_Work item_
Below are some records; return all of them exactly as they are.

----- Dataset records -----

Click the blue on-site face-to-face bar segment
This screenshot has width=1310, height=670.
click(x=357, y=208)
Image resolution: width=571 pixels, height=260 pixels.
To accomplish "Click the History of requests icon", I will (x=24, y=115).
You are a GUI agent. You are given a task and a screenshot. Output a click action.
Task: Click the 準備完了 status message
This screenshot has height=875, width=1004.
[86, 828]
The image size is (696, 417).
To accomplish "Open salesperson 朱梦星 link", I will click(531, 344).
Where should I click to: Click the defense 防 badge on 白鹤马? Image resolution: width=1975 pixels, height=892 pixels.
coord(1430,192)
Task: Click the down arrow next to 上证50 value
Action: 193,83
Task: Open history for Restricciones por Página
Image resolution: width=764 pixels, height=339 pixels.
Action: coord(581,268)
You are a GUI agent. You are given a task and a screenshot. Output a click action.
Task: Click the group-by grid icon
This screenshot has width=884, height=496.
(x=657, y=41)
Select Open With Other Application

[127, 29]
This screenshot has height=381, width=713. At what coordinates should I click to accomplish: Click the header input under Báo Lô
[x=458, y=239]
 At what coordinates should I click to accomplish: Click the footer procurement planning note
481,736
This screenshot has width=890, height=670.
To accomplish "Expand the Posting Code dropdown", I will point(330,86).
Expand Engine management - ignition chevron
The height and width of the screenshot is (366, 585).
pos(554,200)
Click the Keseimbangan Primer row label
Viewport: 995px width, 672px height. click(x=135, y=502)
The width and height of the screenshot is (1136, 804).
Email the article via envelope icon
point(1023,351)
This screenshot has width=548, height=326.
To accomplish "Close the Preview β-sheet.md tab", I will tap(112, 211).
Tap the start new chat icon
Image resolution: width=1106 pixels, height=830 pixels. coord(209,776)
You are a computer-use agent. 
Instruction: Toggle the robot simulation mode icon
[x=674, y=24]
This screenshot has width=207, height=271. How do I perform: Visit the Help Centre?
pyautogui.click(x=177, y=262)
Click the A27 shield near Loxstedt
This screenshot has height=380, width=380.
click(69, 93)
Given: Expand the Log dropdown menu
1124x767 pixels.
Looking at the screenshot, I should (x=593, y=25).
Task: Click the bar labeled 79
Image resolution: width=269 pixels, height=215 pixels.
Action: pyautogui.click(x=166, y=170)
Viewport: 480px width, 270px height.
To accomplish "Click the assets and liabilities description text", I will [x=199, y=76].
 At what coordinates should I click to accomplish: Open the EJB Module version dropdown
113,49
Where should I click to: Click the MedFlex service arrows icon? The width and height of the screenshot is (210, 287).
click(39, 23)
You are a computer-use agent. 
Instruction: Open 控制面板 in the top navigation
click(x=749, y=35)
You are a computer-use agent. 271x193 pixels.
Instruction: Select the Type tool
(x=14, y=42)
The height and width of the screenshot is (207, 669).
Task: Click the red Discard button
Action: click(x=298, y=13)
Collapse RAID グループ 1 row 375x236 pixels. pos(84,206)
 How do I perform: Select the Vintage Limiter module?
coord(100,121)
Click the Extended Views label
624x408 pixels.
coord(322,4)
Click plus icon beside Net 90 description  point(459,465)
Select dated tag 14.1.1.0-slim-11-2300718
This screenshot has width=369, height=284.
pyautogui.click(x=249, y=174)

-----

_Output for this task_
Click the blue on-site face-to-face bar segment
This screenshot has width=1310, height=670.
click(x=357, y=208)
Image resolution: width=571 pixels, height=260 pixels.
To accomplish "Click the History of requests icon", I will (x=24, y=115).
You are a GUI agent. You are given a task and a screenshot. Output a click action.
Task: Click the 準備完了 status message
This screenshot has height=875, width=1004.
[86, 828]
The image size is (696, 417).
To accomplish "Open salesperson 朱梦星 link", I will click(531, 344).
Where should I click to: Click the defense 防 badge on 白鹤马? Image resolution: width=1975 pixels, height=892 pixels.
coord(1430,192)
Task: Click the down arrow next to 上证50 value
Action: 193,83
Task: Open history for Restricciones por Página
Image resolution: width=764 pixels, height=339 pixels.
Action: coord(581,268)
You are a GUI agent. You are given a task and a screenshot. Output a click action.
Task: Click the group-by grid icon
This screenshot has width=884, height=496.
(x=657, y=41)
Select Open With Other Application

[127, 29]
This screenshot has height=381, width=713. At what coordinates should I click to accomplish: Click the header input under Báo Lô
[x=458, y=239]
 At what coordinates should I click to accomplish: Click the footer procurement planning note
481,736
This screenshot has width=890, height=670.
To accomplish "Expand the Posting Code dropdown", I will point(330,86).
Expand Engine management - ignition chevron
The height and width of the screenshot is (366, 585).
pos(554,200)
Click the Keseimbangan Primer row label
Viewport: 995px width, 672px height. click(x=135, y=502)
The width and height of the screenshot is (1136, 804).
Email the article via envelope icon
point(1023,351)
This screenshot has width=548, height=326.
To accomplish "Close the Preview β-sheet.md tab", I will tap(112, 211).
Tap the start new chat icon
Image resolution: width=1106 pixels, height=830 pixels. coord(209,776)
You are a computer-use agent. 
Instruction: Toggle the robot simulation mode icon
[x=674, y=24]
This screenshot has width=207, height=271. How do I perform: Visit the Help Centre?
pyautogui.click(x=177, y=262)
Click the A27 shield near Loxstedt
This screenshot has height=380, width=380.
click(69, 93)
Given: Expand the Log dropdown menu
1124x767 pixels.
Looking at the screenshot, I should (x=593, y=25).
Task: Click the bar labeled 79
Image resolution: width=269 pixels, height=215 pixels.
Action: pyautogui.click(x=166, y=170)
Viewport: 480px width, 270px height.
To accomplish "Click the assets and liabilities description text", I will [x=199, y=76].
 At what coordinates should I click to accomplish: Open the EJB Module version dropdown
113,49
Where should I click to: Click the MedFlex service arrows icon? The width and height of the screenshot is (210, 287).
click(39, 23)
You are a computer-use agent. 
Instruction: Open 控制面板 in the top navigation
click(x=749, y=35)
You are a computer-use agent. 271x193 pixels.
Instruction: Select the Type tool
(x=14, y=42)
The height and width of the screenshot is (207, 669).
Task: Click the red Discard button
Action: click(x=298, y=13)
Collapse RAID グループ 1 row 375x236 pixels. pos(84,206)
 How do I perform: Select the Vintage Limiter module?
coord(100,121)
Click the Extended Views label
624x408 pixels.
coord(322,4)
Click plus icon beside Net 90 description  point(459,465)
Select dated tag 14.1.1.0-slim-11-2300718
This screenshot has width=369, height=284.
pyautogui.click(x=249, y=174)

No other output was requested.